WORK REQUEST:
Take from the data every line in which the word "will" is found.

TASK MATERIAL:
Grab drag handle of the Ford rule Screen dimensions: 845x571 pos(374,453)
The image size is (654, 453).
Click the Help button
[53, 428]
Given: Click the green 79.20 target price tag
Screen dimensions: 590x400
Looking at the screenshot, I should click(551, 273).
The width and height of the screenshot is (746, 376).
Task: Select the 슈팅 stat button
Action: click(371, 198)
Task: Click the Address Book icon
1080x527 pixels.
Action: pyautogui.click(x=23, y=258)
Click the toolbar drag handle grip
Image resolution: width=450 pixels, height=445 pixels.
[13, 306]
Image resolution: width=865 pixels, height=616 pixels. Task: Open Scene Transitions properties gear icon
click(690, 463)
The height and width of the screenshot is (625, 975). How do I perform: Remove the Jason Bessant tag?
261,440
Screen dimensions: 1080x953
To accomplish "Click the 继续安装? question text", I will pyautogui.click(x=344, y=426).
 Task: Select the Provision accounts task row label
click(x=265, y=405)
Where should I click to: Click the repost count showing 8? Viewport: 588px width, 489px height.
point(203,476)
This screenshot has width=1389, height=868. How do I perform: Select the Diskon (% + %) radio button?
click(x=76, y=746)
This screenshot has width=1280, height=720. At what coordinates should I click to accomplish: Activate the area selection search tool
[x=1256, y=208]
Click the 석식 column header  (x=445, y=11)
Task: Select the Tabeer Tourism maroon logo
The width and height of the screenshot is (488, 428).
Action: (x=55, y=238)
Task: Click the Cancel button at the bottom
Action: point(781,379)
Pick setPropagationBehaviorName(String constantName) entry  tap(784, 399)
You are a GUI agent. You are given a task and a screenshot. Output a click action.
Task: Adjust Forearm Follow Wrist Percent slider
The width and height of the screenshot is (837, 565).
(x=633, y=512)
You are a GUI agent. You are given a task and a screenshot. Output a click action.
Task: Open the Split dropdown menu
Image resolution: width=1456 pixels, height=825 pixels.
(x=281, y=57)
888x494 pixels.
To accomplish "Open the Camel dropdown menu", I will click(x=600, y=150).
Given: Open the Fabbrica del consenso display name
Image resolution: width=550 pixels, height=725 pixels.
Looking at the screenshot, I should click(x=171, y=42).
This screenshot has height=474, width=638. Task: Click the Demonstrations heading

OUTPUT FOR THIS TASK:
To accomplish "Click the 继续安装? question text", I will pyautogui.click(x=344, y=426).
To accomplish "Open the Camel dropdown menu", I will click(x=600, y=150).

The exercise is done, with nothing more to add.